**The problem:** Return all of the following material line for line, leaving every character unchanged.

------ Provided entries ------

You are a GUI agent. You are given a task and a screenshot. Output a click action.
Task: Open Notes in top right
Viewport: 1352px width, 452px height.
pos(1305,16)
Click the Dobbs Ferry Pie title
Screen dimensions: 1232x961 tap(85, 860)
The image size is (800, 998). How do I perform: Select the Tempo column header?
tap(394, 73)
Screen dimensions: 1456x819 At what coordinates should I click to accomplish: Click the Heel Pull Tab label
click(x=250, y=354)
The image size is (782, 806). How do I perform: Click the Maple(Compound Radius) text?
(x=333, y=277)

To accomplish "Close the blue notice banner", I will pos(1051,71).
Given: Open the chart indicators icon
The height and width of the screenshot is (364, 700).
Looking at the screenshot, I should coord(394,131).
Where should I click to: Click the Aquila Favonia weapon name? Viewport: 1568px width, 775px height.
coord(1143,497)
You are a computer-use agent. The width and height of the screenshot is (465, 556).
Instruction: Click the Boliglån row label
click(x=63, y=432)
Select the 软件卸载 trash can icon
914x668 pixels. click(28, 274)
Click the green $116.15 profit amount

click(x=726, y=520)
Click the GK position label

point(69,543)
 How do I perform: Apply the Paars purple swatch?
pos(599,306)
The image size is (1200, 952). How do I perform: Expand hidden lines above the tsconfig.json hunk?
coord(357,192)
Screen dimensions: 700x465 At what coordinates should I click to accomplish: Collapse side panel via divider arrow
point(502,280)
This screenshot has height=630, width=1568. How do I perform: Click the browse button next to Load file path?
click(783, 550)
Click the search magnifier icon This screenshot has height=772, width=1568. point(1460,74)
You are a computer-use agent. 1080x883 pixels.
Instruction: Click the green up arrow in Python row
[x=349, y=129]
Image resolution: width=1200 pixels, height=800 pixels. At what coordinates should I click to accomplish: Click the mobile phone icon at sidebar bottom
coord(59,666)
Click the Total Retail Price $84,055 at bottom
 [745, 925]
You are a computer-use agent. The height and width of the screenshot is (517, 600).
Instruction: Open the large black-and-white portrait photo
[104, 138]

------

**Answer to the task:**
You are a GUI agent. You are given a task and a screenshot. Output a click action.
Task: Open Notes in top right
Viewport: 1352px width, 452px height.
pos(1305,16)
Click the Dobbs Ferry Pie title
Screen dimensions: 1232x961 tap(85, 860)
The image size is (800, 998). How do I perform: Select the Tempo column header?
tap(394, 73)
Screen dimensions: 1456x819 At what coordinates should I click to accomplish: Click the Heel Pull Tab label
click(x=250, y=354)
The image size is (782, 806). How do I perform: Click the Maple(Compound Radius) text?
(x=333, y=277)

To accomplish "Close the blue notice banner", I will pos(1051,71).
Given: Open the chart indicators icon
The height and width of the screenshot is (364, 700).
Looking at the screenshot, I should coord(394,131).
Where should I click to: Click the Aquila Favonia weapon name? Viewport: 1568px width, 775px height.
coord(1143,497)
You are a computer-use agent. The width and height of the screenshot is (465, 556).
Instruction: Click the Boliglån row label
click(x=63, y=432)
Select the 软件卸载 trash can icon
914x668 pixels. click(28, 274)
Click the green $116.15 profit amount

click(x=726, y=520)
Click the GK position label

point(69,543)
 How do I perform: Apply the Paars purple swatch?
pos(599,306)
The image size is (1200, 952). How do I perform: Expand hidden lines above the tsconfig.json hunk?
coord(357,192)
Screen dimensions: 700x465 At what coordinates should I click to accomplish: Collapse side panel via divider arrow
point(502,280)
This screenshot has height=630, width=1568. How do I perform: Click the browse button next to Load file path?
click(783, 550)
Click the search magnifier icon This screenshot has height=772, width=1568. point(1460,74)
You are a computer-use agent. 1080x883 pixels.
Instruction: Click the green up arrow in Python row
[x=349, y=129]
Image resolution: width=1200 pixels, height=800 pixels. At what coordinates should I click to accomplish: Click the mobile phone icon at sidebar bottom
coord(59,666)
Click the Total Retail Price $84,055 at bottom
 [745, 925]
You are a computer-use agent. The height and width of the screenshot is (517, 600).
Instruction: Open the large black-and-white portrait photo
[104, 138]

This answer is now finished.